Aim A:
Update the part of the listing that opens with the line containing "Select the paint format tool" and runs to the end of the listing, replacing "paint format tool" with "format painter" and keeping everything else unchanged. Leave the pictures out.

────────

With Nirvana and Pearl Jam topping the charts, punk was becoming mainstream in 1992, which was the very anti-thesis of this subculture. Punk brought with it several freedoms especially in terms of feminism, LGBTQ rights, and HIV awareness which were important issues then. With Kurt’s tragic death, the band and the movement became even more popular as everyone wanted to dress and embody the values of their favourite singer, the one who captured their teenage angst as he wrote songs to process his own life full of depression and drugs. Drugs were an important part of this culture at a time War on Drugs was in full swing.
At the time when Kurt and Courtney were on the cover of Sassy Magazine and a fixture on MTV, a young Marc Jacobs working at Perry Ellis decided to do a grunge collection inspired by them. Kurt was embarrassed by his thin stature caused by a stomach condition and liked to wear bulky and baggy clothes. Courtney was the embodiment of the female counterpart of grunge who made lingerie as outerwear popular in what is known as the kinderwhore look.
Few weeks before the collection was released, Sonic Youth, a band represented by Nirvana’s label Sub Pop and who opened for them several times, called Marc to ask if they could shoot their music video for Sugar Kane at Perry’s showroom. They wanted a ‘real’ girl and not a model to star in it and they ended up choosing an intern named Chloe Sevigny. When the collection came out, Suzy Menkes declared that ‘grunge is ghastly’ and almost ended Marc’s career. She actually held an anti-grunge rally during Milan Fashion Week and distributed badges saying that. (Get a life, Suzy)
A lot of people who don’t consider themselves ‘fashion people’ end up being so stylish, because they deliberately go out of their way to avoid what is fashionable at the moment, and in doing so, they create the next fashion.
Marc Jacobs
Sorry for the detour. Marc was fired from Perry Ellis and no one would touch him. The collection was a commercial flop as distinguished clients refused to be associated with grunge, and the subculture did not want to associate itself with high fashion, and probably couldn’t afford it. Marc Jacobs sent samples of the collection to Kurt and Courtney. In a 2010 interview, Courtney reportedly said, “Do you know what we did with it? We burned it. We were punkers – we didn’t like that kind of thing.” This shakeup forever changed the way people think about what is considered beautiful. To pick up where Marc left off, we had Alexander McQueen in 1992 with Jack The Ripper Stalks His Victims.

────────

Aim B:
According to the text on grunge fashion, why was Marc Jacobs's grunge collection a commercial flop?

────────

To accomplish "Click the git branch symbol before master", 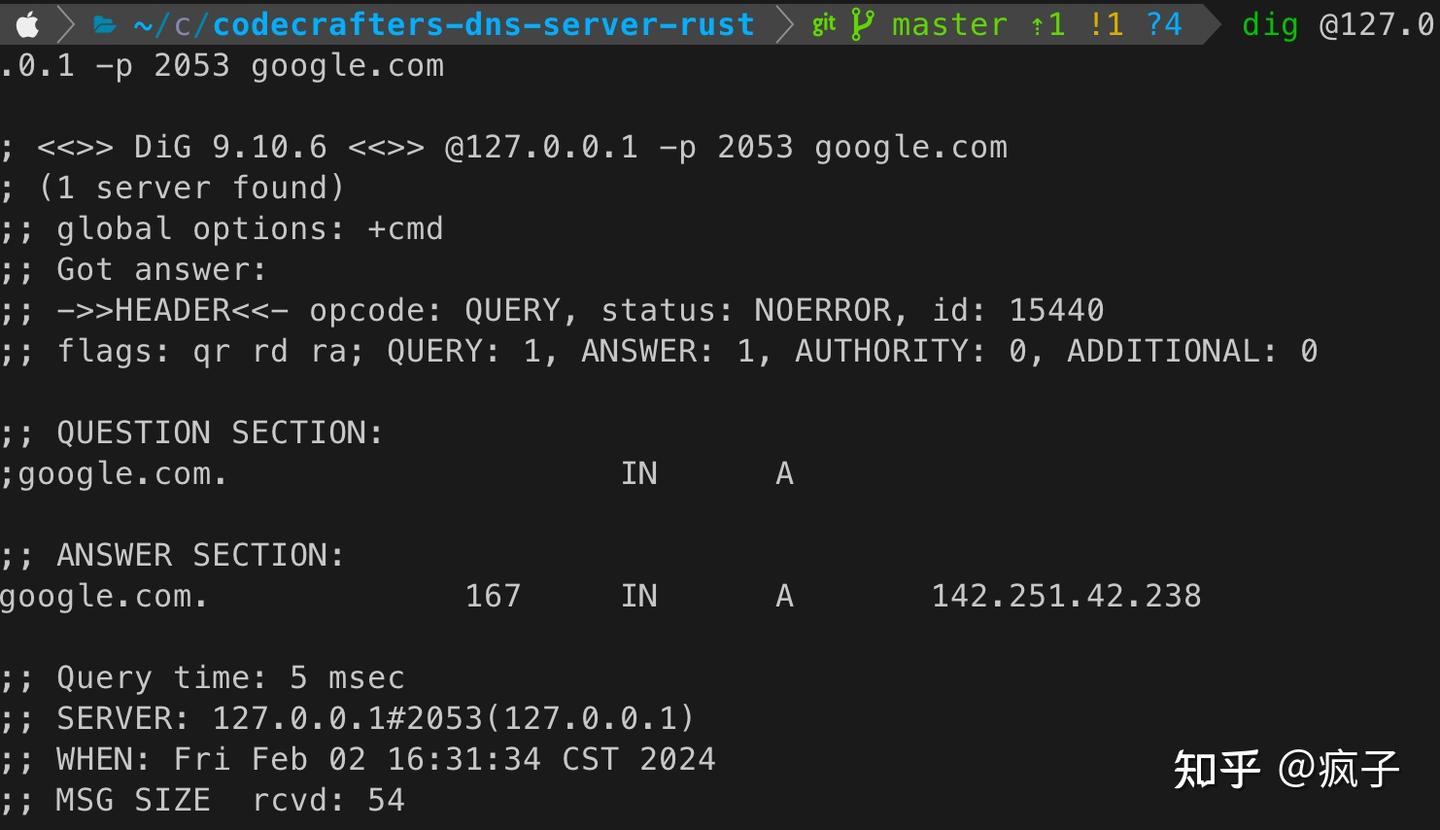I will (861, 24).

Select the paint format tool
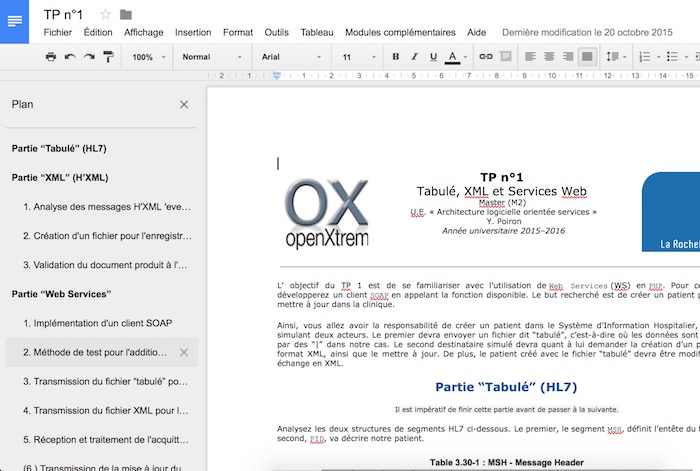108,57
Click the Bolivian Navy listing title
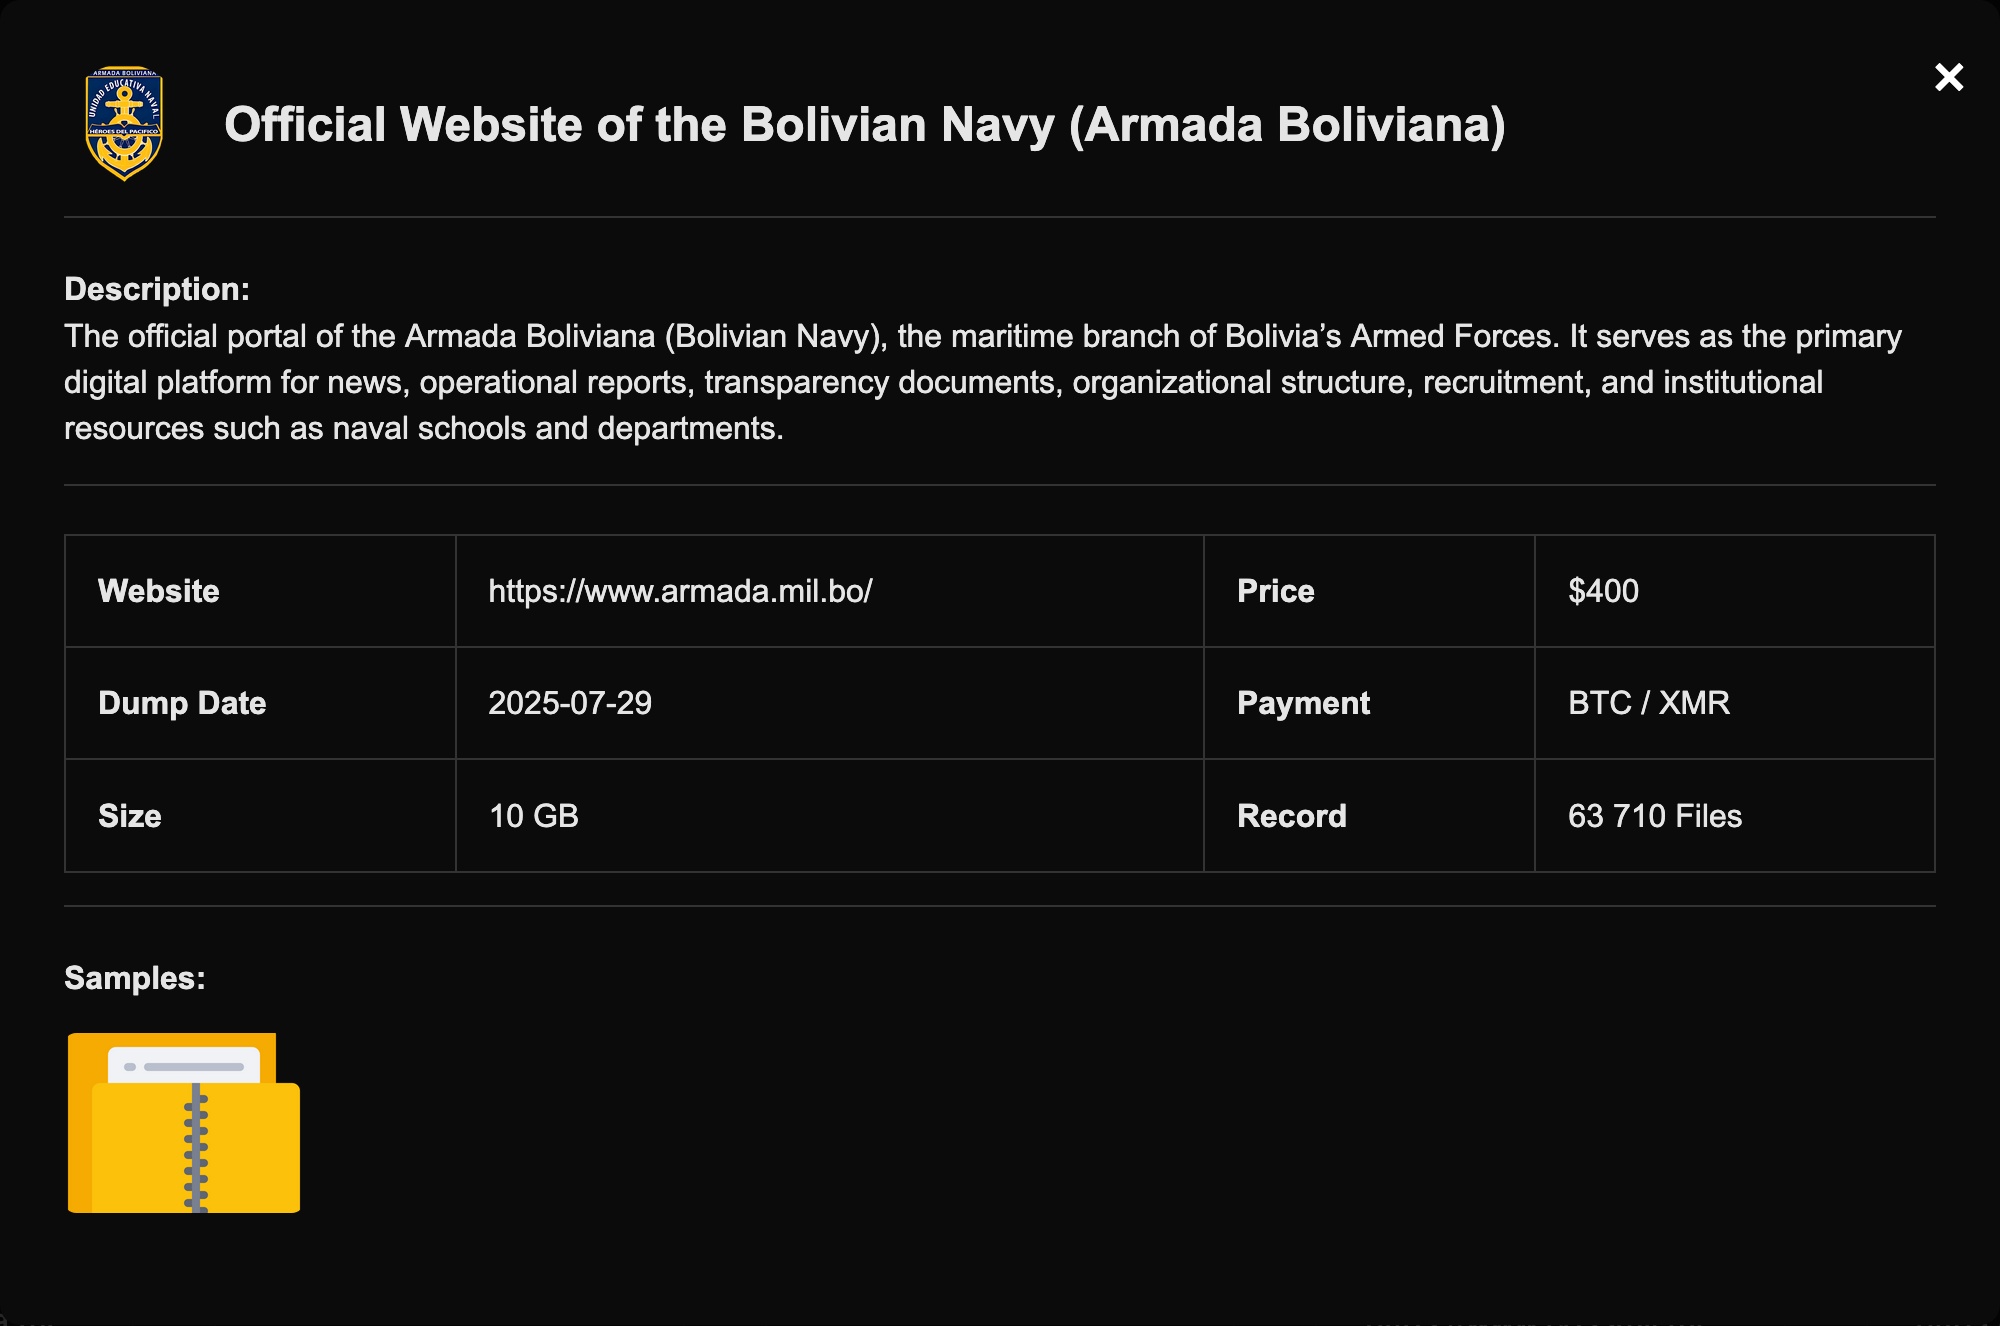 point(864,125)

────────

Answer A:
Select the format painter
108,57
Click the Bolivian Navy listing title
 point(864,125)

Answer B:
Distinguished clients refused to be associated with grunge, and the subculture itself did not want to associate with high fashion. The text adds that the subculture probably couldn't afford it either.